> **TRECHO PARA LEITURA**
A batalha do ‘chortinho’
As mulheres têm dado importantes passos no sentido de ocupar espaços
dentro da sociedade,
mas esbarram em reações violentas
Um pequeno ato de contestação de alunas de um tradicional colégio
católico de Porto Alegre (RS) acabou servindo como exemplo indiscutível de como
a sociedade brasileira, conservadora e hipócrita, está se tornando selvagemente
fundamentalista. As alunas organizaram um abaixo−assinado contra a proibição do
uso de chorte nas salas de aula − a escola não exige uniforme − e, embora
tenham obtido algum apoio e bastante visibilidade, o que chama a atenção é a
violenta reação da comunidade.
Os argumentos que buscam desqualificar a reivindicação legítima das
alunas − que evocam a luta pela igualdade de gêneros, entre outras coisas −
estão desde a tentativa de rotular uma das líderes do movimento como
“comunista”, acusação da direita hidrófoba, até a afirmação de que o motivo da
luta é fútil, acusação da esquerda hidrófoba, já que as estudantes pertencem à
classe média alta. Mas a alegação mais recorrente, e mais patética, é a de que
o uso de chorte pelas meninas atrapalha a concentração dos meninos.
O Brasil detém a quinta maior taxa de feminicídio do mundo − 4,8
assassinatos para cada grupo de 100 mil mulheres, ou 13 mulheres mortas por
dia. Metade dos crimes são cometidos dentro de casa, a imensa maioria
praticados por parceiros ou ex−parceiros. Também assustador é o número de
estupros. Oficialmente, em 2014 foram registrados quase 48.000 casos − um
estupro a cada 11 minutos − mas, levando em conta que apenas 10% das vítimas
prestam queixa, o Fórum Brasileiro de Segurança Pública calcula que esse número
possa chegar a quase meio milhão de ocorrências por ano. Além disso, 77% das
mulheres afirmam já terem sofrido algum tipo de assédio sexual, segundo
pesquisa do Disque 180.
A violência contra a mulher não distingue classe social − os homens,
sejam ricos, sejam pobres, buscam exercer com igual intensidade o seu poder
discriminatório. Essa mentalidade machista conforma−se desde cedo, alimentada
pela sociedade em uma espécie de círculo vicioso: meninos e meninas são criados
dentro de modelos pré−estabelecidos, as meninas para tornarem−se mulheres
submissas, os meninos para constituírem−se em adultos predadores. Por isso, os
números assustadores, e inaceitáveis, de feminicídio, estupro e assédio sexual
ostentados pelo Brasil.

> **Registros extraídos**
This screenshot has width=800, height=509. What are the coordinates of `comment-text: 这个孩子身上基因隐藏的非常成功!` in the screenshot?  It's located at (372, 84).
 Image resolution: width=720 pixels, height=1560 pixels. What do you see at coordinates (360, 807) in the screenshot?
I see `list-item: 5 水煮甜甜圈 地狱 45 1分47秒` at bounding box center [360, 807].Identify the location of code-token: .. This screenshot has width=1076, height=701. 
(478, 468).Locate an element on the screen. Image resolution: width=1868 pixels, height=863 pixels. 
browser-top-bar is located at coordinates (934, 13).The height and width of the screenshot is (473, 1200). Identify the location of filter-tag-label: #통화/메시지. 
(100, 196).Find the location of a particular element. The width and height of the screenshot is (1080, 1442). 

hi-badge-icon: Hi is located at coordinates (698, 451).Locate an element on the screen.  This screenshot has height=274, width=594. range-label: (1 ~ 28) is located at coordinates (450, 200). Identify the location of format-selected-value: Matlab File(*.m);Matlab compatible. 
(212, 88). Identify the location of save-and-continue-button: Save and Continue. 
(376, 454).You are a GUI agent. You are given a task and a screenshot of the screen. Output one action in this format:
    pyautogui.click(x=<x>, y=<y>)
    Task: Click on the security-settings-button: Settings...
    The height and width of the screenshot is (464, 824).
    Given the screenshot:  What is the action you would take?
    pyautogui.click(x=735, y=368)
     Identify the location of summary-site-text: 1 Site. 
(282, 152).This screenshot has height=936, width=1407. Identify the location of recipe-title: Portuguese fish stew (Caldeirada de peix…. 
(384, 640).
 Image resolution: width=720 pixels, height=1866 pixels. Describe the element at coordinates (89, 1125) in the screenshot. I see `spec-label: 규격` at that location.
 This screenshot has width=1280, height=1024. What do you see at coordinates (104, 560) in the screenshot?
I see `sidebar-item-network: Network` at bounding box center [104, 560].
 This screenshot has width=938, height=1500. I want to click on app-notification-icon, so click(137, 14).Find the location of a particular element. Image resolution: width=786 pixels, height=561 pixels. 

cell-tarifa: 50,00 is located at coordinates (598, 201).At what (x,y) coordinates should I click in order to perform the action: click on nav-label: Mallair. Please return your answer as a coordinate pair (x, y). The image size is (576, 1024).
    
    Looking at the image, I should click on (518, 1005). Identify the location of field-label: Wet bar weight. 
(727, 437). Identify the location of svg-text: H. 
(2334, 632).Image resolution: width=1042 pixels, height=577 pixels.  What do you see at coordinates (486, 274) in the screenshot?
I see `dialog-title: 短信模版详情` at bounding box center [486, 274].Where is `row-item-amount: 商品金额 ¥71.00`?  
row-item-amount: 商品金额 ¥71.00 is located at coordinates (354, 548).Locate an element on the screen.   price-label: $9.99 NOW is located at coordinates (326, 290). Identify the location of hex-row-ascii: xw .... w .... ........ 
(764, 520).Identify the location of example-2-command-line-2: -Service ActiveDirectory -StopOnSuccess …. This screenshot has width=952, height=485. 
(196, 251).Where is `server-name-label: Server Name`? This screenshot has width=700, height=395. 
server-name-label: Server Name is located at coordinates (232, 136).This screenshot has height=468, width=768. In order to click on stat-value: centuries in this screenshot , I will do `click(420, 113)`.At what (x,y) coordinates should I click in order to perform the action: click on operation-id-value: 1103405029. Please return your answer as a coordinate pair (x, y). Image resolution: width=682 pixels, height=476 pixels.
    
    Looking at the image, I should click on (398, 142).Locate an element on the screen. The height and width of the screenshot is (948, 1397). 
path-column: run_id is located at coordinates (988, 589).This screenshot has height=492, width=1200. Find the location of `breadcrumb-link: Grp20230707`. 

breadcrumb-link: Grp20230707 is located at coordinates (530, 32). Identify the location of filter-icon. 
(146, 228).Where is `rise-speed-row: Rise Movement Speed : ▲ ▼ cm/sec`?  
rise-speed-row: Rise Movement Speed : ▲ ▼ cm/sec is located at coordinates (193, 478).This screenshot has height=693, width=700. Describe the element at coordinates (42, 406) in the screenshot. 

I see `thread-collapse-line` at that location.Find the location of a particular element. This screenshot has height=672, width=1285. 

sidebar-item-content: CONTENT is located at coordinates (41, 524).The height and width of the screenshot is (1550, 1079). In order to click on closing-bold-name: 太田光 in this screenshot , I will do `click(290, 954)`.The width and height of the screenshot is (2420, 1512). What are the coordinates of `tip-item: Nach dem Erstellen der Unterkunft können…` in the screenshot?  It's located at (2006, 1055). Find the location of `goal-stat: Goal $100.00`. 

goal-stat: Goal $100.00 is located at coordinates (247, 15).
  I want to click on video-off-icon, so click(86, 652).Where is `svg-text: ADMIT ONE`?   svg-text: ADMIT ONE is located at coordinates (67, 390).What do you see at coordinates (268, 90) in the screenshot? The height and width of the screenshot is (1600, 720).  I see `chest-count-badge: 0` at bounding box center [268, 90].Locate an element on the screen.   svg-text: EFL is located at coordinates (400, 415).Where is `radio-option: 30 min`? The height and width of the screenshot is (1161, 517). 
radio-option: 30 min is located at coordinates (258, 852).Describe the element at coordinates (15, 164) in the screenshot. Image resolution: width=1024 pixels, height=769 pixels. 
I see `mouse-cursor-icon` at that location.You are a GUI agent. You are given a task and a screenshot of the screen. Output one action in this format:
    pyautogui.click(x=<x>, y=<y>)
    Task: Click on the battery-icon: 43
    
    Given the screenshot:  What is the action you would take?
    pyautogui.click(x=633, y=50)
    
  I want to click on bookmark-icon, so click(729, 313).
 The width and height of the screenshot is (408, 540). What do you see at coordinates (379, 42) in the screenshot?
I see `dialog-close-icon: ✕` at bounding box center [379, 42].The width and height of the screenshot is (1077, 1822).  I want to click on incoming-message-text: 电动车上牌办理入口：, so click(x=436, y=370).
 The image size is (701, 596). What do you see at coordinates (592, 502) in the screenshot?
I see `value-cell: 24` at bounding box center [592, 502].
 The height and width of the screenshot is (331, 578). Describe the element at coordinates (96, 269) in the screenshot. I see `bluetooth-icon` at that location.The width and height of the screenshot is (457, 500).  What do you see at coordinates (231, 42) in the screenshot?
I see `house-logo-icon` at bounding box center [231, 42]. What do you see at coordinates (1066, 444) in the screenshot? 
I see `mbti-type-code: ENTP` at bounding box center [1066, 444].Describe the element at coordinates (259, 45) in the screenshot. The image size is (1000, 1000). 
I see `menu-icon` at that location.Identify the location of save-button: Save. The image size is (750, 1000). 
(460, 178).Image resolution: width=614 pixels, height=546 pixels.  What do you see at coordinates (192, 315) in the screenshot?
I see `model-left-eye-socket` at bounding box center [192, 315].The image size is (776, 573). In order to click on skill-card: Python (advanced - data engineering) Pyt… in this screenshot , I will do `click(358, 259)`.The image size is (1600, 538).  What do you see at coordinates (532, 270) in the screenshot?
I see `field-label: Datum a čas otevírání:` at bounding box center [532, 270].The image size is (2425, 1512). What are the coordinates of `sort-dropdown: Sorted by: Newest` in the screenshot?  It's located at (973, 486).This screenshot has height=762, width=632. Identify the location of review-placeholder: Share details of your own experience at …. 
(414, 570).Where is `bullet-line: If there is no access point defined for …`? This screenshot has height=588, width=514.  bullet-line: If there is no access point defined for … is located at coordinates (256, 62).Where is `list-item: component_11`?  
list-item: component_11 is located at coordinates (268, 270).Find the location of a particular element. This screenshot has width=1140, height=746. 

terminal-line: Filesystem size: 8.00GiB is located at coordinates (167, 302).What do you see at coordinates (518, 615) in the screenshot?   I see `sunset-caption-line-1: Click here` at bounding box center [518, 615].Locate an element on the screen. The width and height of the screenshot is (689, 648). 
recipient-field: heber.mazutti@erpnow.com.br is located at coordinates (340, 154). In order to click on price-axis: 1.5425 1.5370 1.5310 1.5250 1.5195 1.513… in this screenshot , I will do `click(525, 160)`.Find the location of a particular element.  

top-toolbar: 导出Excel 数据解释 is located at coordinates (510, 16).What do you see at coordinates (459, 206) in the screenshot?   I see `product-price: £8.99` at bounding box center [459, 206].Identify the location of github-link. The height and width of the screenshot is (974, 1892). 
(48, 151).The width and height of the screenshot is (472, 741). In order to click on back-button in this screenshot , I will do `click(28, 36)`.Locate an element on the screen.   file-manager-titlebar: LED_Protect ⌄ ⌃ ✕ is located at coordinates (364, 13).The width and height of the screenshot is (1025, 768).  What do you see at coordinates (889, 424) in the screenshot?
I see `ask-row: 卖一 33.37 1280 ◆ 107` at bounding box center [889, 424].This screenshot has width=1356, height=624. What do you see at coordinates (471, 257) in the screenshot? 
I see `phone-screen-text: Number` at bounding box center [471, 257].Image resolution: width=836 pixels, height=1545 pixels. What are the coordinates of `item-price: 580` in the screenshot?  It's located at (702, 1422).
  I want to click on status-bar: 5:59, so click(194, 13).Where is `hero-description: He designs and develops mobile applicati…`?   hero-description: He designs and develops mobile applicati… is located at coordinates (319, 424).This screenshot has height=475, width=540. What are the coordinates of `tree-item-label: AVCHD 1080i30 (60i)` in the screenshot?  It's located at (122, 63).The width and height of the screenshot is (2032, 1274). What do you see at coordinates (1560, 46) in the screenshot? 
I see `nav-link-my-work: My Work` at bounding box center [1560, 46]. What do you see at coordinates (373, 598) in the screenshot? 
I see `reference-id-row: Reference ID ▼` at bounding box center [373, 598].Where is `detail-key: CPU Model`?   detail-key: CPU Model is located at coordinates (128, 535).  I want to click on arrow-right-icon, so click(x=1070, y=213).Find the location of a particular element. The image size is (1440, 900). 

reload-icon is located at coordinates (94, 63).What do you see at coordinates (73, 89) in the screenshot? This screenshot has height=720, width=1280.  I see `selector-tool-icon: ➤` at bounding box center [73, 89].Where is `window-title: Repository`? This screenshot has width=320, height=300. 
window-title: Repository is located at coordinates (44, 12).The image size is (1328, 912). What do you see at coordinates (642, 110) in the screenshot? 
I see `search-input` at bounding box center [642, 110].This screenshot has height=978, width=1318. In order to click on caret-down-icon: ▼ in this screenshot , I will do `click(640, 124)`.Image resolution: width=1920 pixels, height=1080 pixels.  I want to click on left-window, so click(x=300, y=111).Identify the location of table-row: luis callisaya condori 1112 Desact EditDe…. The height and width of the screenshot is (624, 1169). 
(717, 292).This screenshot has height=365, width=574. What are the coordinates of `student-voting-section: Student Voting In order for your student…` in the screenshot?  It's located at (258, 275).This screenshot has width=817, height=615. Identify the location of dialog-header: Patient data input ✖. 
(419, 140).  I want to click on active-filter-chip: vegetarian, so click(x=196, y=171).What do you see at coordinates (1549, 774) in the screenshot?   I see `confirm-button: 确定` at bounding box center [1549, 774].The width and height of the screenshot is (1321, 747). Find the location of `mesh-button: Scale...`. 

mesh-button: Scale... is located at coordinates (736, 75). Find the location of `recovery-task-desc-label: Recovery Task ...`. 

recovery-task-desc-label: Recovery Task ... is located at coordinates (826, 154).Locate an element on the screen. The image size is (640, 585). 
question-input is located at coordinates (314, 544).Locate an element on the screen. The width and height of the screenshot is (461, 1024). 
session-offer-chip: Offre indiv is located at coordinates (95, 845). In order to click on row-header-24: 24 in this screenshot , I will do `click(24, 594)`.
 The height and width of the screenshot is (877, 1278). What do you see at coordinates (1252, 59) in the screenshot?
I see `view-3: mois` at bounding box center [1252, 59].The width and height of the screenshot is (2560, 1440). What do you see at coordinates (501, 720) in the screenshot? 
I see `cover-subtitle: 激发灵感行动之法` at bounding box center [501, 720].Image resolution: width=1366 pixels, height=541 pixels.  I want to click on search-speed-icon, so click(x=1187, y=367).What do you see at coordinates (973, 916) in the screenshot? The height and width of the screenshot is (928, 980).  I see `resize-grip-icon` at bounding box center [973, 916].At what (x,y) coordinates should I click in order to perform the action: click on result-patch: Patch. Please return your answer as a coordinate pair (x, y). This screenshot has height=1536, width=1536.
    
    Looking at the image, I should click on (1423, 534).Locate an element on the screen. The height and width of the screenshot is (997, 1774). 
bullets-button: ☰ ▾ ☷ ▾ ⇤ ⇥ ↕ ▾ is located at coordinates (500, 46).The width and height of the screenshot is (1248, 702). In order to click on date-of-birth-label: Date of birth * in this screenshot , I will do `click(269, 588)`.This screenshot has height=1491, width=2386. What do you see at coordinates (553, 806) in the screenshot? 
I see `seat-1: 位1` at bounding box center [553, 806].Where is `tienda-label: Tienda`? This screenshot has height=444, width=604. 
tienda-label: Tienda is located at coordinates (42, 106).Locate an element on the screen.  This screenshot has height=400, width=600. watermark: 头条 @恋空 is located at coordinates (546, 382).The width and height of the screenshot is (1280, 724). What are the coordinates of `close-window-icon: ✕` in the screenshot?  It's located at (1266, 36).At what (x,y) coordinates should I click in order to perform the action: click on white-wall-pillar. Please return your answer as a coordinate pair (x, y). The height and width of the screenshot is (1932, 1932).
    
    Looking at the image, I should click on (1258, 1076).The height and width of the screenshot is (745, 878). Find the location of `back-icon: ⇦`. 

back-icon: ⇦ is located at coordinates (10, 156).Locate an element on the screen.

> **TAREFA**
No texto sobre o protesto das alunas contra a proibição do chorte, qual é a alegação mais repetida contra o pedido delas?

> **RESPOSTA**
A de que o uso de chorte pelas meninas atrapalha a concentração dos meninos.